The Midgard Heroes Handbook is a Mess (Part 2: Spells and Spell Access)

Continuing onto spells. I thought I’d talk a bit about all the problems I found with spells and spell access in this book.

Part One of this examination is here. Part Three is here.

Spells

  • The term “spellcasting level” is used in 4 different spells in this book however its not actually clarified what this is intended to be. It’s not an official term. Based on the text for these spells it seems like it’s likely based on your class level. But it could be based on the level of the spell slot used to cast a spell. 
    • Blade of my Brother is one such spell. The spell doesn’t do that much damage from the look of it, so it could get a bonus to its attack roll based on your cleric level, but that would mean it would get +20 to its rolls at cleric level 20. Like I said it’s likely just one attack roll, so not a lot of actual damage, but this would be unusual in an edition that tends to avoid outright giving such large attack bonuses.
  • Chaos Vitality states that you “make a melee spell attack against a creature with a number of hit dice no greater than your level and at least 1hp.” How can a player know how many hit dice an enemy has? Answer: They can’t. 
  • The cantrips in this book are not great. I would say only at most 8 out of 19 cantrips here are worth considering. Bards, druids, and clerics, also get hardly any of the good cantrips (which seem to be reserved to sorcerers, warlocks, and wizards).
    • To see what I mean. Let’s check out the Claws of Darkness cantrip. Here you have a cantrip that lasts for one minute, takes concentration, and whose only effect is to give you claws with 10 feet of reach that do 1d10 cold damage. This is damage that never scales. Ohh and the cantrip is only available to sorcerers, warlocks, and wizards. 
    • Sadly, too many of the cantrips in this book are either too situational, not very strong, or are (at least by what the book states) restricted only to the sorcerer, warlock, and wizard classes.
  • The book only really tries to explain a few of its 15 new schools. The “rothenian”, “battle”, and “hieroglyph” schools don’t even get any kind of explanation for what makes them unique or why they were even needed. 
  • They don’t even provide a list anywhere of the full list of new schools and clear descriptions for all of them are never provided (though some descriptions for the schools can be found scattered throughout the book). 
  • Alright, so this is the definition of nitpicky but in the bard spell lists many of the lower level spells aren’t capitalized. Also the same can be said for the encrypt/decrypt cleric spell. Just sort of seems like someone should have noticed this. But what is most weird about it is it’s only an issue in the PDF copy, not in the hardcover book.

Clockwork School

The clockwork school is getting its own section because it is a mess. Particularly the aspects of them concerned with making constructs.

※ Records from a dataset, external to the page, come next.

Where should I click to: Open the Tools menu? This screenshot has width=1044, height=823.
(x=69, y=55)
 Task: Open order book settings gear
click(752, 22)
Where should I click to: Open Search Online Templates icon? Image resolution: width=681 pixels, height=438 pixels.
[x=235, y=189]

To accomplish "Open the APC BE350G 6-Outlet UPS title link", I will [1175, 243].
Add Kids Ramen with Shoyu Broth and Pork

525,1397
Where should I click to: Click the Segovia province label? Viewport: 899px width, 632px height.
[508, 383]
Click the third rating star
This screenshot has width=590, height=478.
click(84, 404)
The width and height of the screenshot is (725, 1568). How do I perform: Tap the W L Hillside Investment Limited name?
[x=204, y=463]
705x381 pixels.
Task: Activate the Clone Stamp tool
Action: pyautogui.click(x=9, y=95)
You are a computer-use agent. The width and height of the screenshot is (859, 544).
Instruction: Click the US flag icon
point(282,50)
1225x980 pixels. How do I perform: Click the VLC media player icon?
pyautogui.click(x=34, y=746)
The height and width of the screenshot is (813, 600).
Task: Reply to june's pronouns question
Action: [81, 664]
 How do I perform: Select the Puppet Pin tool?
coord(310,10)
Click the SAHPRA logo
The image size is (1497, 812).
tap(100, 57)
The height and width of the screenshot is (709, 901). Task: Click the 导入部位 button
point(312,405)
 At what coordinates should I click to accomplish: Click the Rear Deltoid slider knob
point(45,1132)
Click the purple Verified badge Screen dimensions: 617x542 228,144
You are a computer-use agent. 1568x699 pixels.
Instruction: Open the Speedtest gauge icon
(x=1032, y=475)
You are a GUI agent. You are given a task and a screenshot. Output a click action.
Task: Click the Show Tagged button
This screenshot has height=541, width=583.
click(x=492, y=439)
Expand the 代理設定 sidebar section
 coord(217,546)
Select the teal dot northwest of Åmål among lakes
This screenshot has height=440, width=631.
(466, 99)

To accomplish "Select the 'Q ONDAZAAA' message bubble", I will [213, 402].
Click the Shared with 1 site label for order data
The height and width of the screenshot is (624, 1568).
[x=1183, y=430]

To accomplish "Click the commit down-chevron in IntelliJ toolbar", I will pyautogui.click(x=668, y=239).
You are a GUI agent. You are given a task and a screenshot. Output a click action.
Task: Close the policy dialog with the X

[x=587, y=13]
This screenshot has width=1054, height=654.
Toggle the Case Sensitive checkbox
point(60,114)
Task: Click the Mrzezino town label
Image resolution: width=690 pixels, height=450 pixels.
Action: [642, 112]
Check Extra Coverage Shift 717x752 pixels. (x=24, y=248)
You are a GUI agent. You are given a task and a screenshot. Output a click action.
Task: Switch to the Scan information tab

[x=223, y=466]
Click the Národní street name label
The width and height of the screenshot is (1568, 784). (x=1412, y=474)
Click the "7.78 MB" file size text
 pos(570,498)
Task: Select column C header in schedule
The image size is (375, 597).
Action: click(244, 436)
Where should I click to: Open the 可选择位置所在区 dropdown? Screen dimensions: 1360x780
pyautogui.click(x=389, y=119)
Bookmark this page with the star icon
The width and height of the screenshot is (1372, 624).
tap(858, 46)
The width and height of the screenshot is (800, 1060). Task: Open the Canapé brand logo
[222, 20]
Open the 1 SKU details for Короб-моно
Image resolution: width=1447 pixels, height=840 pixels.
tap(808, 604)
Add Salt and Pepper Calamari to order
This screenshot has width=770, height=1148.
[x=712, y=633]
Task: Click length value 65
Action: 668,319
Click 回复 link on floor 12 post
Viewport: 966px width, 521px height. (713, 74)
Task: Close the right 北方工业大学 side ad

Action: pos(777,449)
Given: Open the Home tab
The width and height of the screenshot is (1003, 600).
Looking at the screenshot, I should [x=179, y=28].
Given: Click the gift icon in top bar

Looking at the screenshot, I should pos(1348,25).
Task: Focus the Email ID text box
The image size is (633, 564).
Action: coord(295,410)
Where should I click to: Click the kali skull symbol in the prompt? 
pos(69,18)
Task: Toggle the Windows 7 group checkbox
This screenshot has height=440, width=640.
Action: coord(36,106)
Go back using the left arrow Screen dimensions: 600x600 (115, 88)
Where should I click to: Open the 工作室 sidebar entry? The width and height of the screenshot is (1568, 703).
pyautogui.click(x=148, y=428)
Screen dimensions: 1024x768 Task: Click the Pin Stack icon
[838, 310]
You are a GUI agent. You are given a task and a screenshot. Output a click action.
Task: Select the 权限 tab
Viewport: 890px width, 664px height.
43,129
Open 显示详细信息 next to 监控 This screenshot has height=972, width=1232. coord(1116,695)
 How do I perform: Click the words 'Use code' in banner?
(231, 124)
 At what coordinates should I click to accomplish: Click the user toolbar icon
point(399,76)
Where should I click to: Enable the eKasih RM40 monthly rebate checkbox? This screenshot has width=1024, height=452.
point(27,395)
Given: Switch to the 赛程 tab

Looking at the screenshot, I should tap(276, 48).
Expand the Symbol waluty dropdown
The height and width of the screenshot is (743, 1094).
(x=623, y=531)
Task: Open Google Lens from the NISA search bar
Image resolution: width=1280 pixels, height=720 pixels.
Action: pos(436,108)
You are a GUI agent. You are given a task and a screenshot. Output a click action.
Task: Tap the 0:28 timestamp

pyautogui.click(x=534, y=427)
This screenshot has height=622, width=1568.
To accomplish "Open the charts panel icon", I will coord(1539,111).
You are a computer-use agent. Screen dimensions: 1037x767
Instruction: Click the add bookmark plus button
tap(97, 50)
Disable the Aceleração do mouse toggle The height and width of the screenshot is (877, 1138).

  • You won’t find in one place here that explains the difference between constructs, clockworks, or soulforged and what spells and knowledge is required to make each one. Instead everything is very scattered (or not mentioned).
  • The book doesn’t direct you towards where to find any of the crafting rules and has none of its own.
  • The Absolute Command, Animate Construct, Overclock, and Hellforging spells assume you can make these constructs. Animate Construct even refers to “prepared constructs” but never explains how much time or what kind of tools would be needed to make them. The phrase “prepared constructs” is also not used again in the book anywhere else.
  • The wizard subclass has clockwork tool proficiency (the clockwork cleric has the option to get it). It’s never explained though what this does.
  • It’s not clear how the constructs would work in play. After all, if you use Animate Construct, with the goal of making a gargantuan construct, the spell only lasts 10 minutes. So does that mean you have to drag around this huge construct body all the time when it isn’t animated?

Spell Access

  • All the 4th level bard spells are listed as 6th level spells (and a couple of 5th level spells are also listed as 6th level spells). They fixed this in the Deep Magic book.
  • Druids get only access to one new cantrip. In a book with 300 new spells and by my count 19 new cantrips.
  • Rangers get no fifth level spells (even though the paladin does)
  • Despite being full casters, Bards and Druids get hardly any new level 6 to 9 spells.
  • The restrictions on spell access also get kind of silly if you think about them. Especially when it comes to the wizard schools. The Ring Warden for instance, along with any sorcerer or warlock who has taken a ring feat, are the only ones that can learn ring spells (pg. 92). However, in the case of Hoarfrost (a ring cantrip) this presents a problem. You don’t choose your subclass as a wizard until 2nd level. At which point in time you’ve already chosen most of your cantrips. Rules as written it’s clear that can’t learn Hoarfrost then before 4th level (when anyone that takes a ring feat can also get it). So the specialized wizard whose focus is ring magic takes just as long to learn a cantrip in the school as some sorcerer with a feat concerning it.
  • The ring school is not alone with this. In fact some of the restrictions suggested in the subclasses section get contradicted later on in the spell lists section at the back of the book.

The work of Redditors

Finally, credit to u/Lugia61617 on Reddit for these next ones. Some of the ones they listed here I noticed independently of them, but these are the ones I missed (there are more they list as well in that link but they seemed a bit too subjective to include).

– “Brittling”, a 4th level Rune spell from Deep Magic: Rune Magic, is included in the spell descriptions page and complete spell list on pages 141-147, but is absent from the rune spell-only spell lists on page 93 (meaning unless you check the complete spell list, you would miss it being learnable) 

– “Prismatic Ray” is written as Prismatic Spray in all of the spell lists. This is not to be confused either with the Prismatic Spray spell which is actually an official 5E spell.

– In the Spell Descriptions section, the following spells have a Material component, but do not specify said material component: Binding Oath (p151), Brittling (p154), Curse of Boreas (page 160), Flurry (page 168), Hero’s Steel (p173), Hod’s Gift (p174), Not This Day! (p184), Triumph of Ice (p199).